Slow isn't the goal - just remember that. Collection and balance is the goal.
Get up and jog around your room at a natural, steady pace. Imagine that is the canter of a hunter horse. Forward moving, ground covering, and doesn't take an extended amount of energy to travel long distances (which is why people jog and not run for exercise). Now, jog some more, but imagine jogging in slow motion. You have to support your weight on your one leg, slightly bent, all while keeping good posture etc. This is what you're going to ask your horse to do. Going slow is HARD, it take muscle and tires them out much more that going at a nice easy pace. This is of course, if you're going to as them to lope correctly and not just trop around. So, you can't expect your horse to lope slow right off the bat, they have to develop the muscle and they have to be willing to do it - because after all, if you're going to show western - you'll more than likely have to have drape in your reins if you want to pin. So going slow can't be an uncomfortable or regretted thing for your horse - he should enjoy it to an extent and be comfortable preforming it.
Compare these two lopes:
(will start loping at approx 1:40)
The first lope is choppy and quick and the horse doesn't look like he's happy at all. His body is stiff in every way and he's not supporting himself on the hind end. If you watch his inside hind leg, what the hock and how far it drives under his body - not far at all. This shows that he shallow in his hind end and thus not rocked back and lifting the front end. Because he's heavy in the front, he must compensate and quickly "pedal" his forlegs to catch himself. If I was working with this horse and rider, personally I would put the horse in a smooth snaffle and simply get the horse's natural cadence and suspension back back asking him to preform that nice, "easy" canter (like you jogging around the room) and get that swing back in his hip (and thus, he must release the tension in his back) and allow the front end to lighten naturally and give him the ability to stretch his shoulders and get that "sweeping" front leg we light to see. That would be the building blocks to a good lope - you have to go 'fast' to go slow.

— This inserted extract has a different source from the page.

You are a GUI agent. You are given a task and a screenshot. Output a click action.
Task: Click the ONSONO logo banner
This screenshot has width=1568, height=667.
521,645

Now, appreciate the second video. This horse is obviously a good mover, but beyond that you can see that he WANTS to go the pace he's at and that's because his trainers have set him up physically to be able to preform it with ease. Watch the tempo of his legs, they are much "slower" than compared with the previous video and swing easily and the horse can sweep across the arena. This is a good lope - the lope you should strive for.
Now, to start - does your horse move at all gaits with a relaxed back? If no - then there's no point and going any further. You should be able to walk, trot, and canter with only soft feel of his mouth and he should travel at a consistent, relaxed pace. His natural pace. Until he is consistent under saddle at his natural, comfortable pace, you're never going to be able to make his comfortable at an unnatural pace. If he is relaxed, start adding lateral work to build up back muscle and make him lift his abdomen and then at the walk and jog ask him to start moving his shoulders/hip independently. This all will set him up to lope quietly and relaxed.